@naval got me thinking yesterday when he spoke on JRE about income inequality vs outcome inequality.

If we focus more on outcomes, rather than people’s incomes, we will fund the right things to ensure the right outcomes.

This does to the heart of the African poverty narrative.
Are we looking too much at people’s incomes in Africa instead of looking at outcomes and their potential?

@TheVunderkind wrote something people may have missed yesterday about how a laptop alone can change a brother into a world-class developer. Just a laptop. Not money.
The cliche of teaching to fish and not giving fish is true if you also give people the right fishing equipment. A fishing net and a boat will go a long way more than a line and a hook. When giving a fishing net and a boat, there is further training required as it is now a team.
Most of Africa’s entrepreneurship narrative is built around funding instead of building capacity to innovate. We wrongly assume that once money is there, innovation will miraculously happen.

We are inadvertently incentivizing the wrong things and the wrong approach.
When I had a chat with the disgraced founder of the Rwandan based startup helping people to get jobs, I asked him what he was seeking funding for precisely? I gave him the example of Toptal’s founder who realized that his own community could power him instead of looking outside.
I saw that he had attempted to build a community of devs and I said that the community was more valuable than the product he was trying to get funding for. We tend to miss this key part of innovation. We talk about ecosystems as funding and incorporated entities but it is people.
Africa is not poor. Africa is just not self-aware.
A true community-based ecosystem compounds outcomes.

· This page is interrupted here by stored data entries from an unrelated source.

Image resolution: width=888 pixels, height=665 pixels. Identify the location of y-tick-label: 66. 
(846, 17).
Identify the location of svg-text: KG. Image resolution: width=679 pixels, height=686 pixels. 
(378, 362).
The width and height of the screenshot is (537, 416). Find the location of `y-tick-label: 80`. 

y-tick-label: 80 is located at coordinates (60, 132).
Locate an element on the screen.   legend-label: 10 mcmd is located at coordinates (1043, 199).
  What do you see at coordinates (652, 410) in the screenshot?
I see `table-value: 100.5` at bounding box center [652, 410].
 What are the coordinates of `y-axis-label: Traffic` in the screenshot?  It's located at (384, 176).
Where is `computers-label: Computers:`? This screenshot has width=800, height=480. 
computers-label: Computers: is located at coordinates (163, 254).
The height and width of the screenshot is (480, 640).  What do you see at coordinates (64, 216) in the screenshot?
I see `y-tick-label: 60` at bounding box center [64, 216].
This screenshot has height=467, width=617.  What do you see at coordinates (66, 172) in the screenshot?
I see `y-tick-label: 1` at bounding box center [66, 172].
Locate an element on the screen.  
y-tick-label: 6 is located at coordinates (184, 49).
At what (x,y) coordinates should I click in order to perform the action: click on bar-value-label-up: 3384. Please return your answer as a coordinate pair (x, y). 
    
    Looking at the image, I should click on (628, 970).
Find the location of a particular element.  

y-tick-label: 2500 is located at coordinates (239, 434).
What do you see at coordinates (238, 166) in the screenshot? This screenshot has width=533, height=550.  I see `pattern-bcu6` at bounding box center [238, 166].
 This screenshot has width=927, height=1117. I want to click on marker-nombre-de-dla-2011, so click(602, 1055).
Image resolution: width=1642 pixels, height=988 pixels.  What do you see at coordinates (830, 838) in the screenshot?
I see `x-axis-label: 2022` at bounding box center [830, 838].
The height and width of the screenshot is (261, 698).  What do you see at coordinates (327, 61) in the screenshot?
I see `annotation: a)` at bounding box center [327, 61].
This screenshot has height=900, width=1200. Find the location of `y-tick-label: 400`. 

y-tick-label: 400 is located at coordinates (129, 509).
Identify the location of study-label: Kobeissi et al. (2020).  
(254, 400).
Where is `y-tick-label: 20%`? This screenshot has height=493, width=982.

I don't agree with @imasuen_design that the human API should be removed from the equation as it cannot be removed. The human is the resource. We just need decentralization instead of aggregation.
The danger of focussing on funding and ego is why we start getting bad actors. There are many more to be revealed who have nothing real to show for the money they have raised. We have allowed the media to lead us into their circus of believing that ”Attention = Outcome”.
Profit = Outcome.

Profit is a multiplier that funds other things. We are playing the pump and dump game of accelerator hyped secondaries in Africa while pretending to build ecosystems.
While doing @NkaliFund, I have started asking founders what they really need? Some of the results are surprising.

Investor funds are not for survival but growth. When you have so many people playing hunger games, outcome inequality is guaranteed.
*goes (not does in first tweet. I am tired of autocorrect).